[Collected data]
☆ ☆ ☆ ☆
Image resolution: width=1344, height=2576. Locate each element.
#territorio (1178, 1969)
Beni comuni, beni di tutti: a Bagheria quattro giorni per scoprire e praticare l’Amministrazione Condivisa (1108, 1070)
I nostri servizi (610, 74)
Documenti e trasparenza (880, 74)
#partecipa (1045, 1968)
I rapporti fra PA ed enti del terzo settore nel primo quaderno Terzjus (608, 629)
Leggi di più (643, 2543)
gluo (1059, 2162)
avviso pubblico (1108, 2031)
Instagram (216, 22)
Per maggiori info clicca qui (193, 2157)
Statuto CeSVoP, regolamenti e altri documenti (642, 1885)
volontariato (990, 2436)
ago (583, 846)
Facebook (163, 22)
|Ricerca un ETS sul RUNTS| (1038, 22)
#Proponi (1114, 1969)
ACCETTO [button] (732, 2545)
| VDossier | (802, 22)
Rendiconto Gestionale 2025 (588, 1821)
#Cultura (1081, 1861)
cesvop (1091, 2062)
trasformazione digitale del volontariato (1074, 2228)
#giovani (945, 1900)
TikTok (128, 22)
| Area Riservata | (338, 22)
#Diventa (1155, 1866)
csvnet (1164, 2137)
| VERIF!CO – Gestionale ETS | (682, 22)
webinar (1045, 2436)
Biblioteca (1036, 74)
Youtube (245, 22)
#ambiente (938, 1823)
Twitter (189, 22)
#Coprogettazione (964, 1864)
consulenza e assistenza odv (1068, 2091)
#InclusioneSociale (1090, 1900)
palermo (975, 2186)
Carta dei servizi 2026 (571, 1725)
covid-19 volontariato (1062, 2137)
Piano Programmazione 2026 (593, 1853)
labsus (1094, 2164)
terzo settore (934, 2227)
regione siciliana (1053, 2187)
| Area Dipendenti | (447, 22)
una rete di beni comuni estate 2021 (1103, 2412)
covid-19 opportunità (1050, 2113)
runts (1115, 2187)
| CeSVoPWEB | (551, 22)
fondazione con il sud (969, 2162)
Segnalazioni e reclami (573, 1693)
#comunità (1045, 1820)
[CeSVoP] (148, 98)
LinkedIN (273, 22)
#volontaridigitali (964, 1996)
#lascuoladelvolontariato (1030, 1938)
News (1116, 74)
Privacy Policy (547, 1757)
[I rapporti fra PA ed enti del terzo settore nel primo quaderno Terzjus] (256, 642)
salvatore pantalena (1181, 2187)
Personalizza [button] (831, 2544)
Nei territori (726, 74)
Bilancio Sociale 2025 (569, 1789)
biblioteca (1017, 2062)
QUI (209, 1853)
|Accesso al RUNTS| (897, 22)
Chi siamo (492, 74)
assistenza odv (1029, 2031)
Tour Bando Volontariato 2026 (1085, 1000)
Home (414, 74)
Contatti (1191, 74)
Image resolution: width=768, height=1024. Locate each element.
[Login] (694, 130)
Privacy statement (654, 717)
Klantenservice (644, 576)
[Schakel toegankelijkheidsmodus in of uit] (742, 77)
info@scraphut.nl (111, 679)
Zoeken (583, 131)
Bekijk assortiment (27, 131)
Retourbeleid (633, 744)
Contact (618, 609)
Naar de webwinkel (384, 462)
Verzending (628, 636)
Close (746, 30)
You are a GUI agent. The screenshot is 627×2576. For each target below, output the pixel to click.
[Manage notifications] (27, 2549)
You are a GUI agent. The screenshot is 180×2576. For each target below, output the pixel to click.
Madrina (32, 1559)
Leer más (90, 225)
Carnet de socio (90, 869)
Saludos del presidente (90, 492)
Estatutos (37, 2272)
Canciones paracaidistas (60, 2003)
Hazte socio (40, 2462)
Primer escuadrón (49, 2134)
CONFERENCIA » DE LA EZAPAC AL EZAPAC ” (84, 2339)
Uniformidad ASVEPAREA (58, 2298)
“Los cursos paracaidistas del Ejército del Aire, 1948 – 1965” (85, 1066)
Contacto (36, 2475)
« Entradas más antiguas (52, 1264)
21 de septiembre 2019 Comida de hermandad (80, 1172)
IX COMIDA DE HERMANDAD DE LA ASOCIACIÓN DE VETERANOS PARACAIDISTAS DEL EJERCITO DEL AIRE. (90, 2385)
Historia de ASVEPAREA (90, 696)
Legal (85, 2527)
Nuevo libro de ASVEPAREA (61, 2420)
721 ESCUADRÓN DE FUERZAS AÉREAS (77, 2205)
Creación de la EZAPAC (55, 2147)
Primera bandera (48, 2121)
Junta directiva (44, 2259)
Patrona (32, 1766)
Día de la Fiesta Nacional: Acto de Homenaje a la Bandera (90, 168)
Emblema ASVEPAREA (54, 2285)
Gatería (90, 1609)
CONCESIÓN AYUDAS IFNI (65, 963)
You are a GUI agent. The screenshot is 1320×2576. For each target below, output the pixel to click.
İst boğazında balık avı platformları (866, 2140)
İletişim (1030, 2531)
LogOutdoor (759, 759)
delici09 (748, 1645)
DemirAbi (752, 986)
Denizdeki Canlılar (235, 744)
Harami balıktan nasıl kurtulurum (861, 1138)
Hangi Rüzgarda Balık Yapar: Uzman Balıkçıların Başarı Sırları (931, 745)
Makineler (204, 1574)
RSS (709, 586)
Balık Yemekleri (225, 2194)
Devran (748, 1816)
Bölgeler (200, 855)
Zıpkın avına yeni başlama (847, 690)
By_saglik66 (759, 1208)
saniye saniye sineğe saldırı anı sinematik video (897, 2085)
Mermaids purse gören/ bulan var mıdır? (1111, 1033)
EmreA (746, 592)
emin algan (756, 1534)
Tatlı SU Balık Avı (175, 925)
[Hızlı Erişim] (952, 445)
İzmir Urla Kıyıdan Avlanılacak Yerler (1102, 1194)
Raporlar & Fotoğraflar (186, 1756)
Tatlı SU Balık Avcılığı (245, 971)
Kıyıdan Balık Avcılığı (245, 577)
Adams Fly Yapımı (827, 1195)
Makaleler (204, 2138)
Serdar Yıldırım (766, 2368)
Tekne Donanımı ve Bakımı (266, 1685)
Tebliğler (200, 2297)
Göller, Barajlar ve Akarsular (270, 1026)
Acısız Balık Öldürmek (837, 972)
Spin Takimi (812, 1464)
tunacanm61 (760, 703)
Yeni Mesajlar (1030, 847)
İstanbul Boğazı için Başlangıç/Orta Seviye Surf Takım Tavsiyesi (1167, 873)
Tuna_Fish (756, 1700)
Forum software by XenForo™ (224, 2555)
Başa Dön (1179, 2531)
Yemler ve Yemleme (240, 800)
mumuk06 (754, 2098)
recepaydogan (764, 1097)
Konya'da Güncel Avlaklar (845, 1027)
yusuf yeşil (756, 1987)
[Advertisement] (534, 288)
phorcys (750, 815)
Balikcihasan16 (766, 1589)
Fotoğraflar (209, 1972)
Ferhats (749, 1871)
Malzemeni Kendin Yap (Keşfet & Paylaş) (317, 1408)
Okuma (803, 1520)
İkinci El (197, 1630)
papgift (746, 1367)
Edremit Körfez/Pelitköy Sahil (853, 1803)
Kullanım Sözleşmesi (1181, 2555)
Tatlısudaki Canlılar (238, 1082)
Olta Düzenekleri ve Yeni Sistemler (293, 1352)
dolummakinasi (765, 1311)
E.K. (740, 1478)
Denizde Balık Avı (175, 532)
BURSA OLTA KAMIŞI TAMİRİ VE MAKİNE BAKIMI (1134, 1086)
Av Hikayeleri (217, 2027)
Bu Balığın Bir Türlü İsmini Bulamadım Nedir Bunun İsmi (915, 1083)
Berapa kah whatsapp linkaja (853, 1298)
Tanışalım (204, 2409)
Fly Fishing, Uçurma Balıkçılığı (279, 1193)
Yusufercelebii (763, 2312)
☆ ☆ ☆ ☆
(What is expected)
Both the line containing "Canciones paracaidistas (60, 2003)" and the line containing "721 ESCUADRÓN DE FUERZAS AÉREAS (77, 2205)" belong in the answer. Print them and every line above that falls between them exactly, and no others.

(Exercise result)
Canciones paracaidistas (60, 2003)
Hazte socio (40, 2462)
Primer escuadrón (49, 2134)
CONFERENCIA » DE LA EZAPAC AL EZAPAC ” (84, 2339)
Uniformidad ASVEPAREA (58, 2298)
“Los cursos paracaidistas del Ejército del Aire, 1948 – 1965” (85, 1066)
Contacto (36, 2475)
« Entradas más antiguas (52, 1264)
21 de septiembre 2019 Comida de hermandad (80, 1172)
IX COMIDA DE HERMANDAD DE LA ASOCIACIÓN DE VETERANOS PARACAIDISTAS DEL EJERCITO DEL AIRE. (90, 2385)
Historia de ASVEPAREA (90, 696)
Legal (85, 2527)
Nuevo libro de ASVEPAREA (61, 2420)
721 ESCUADRÓN DE FUERZAS AÉREAS (77, 2205)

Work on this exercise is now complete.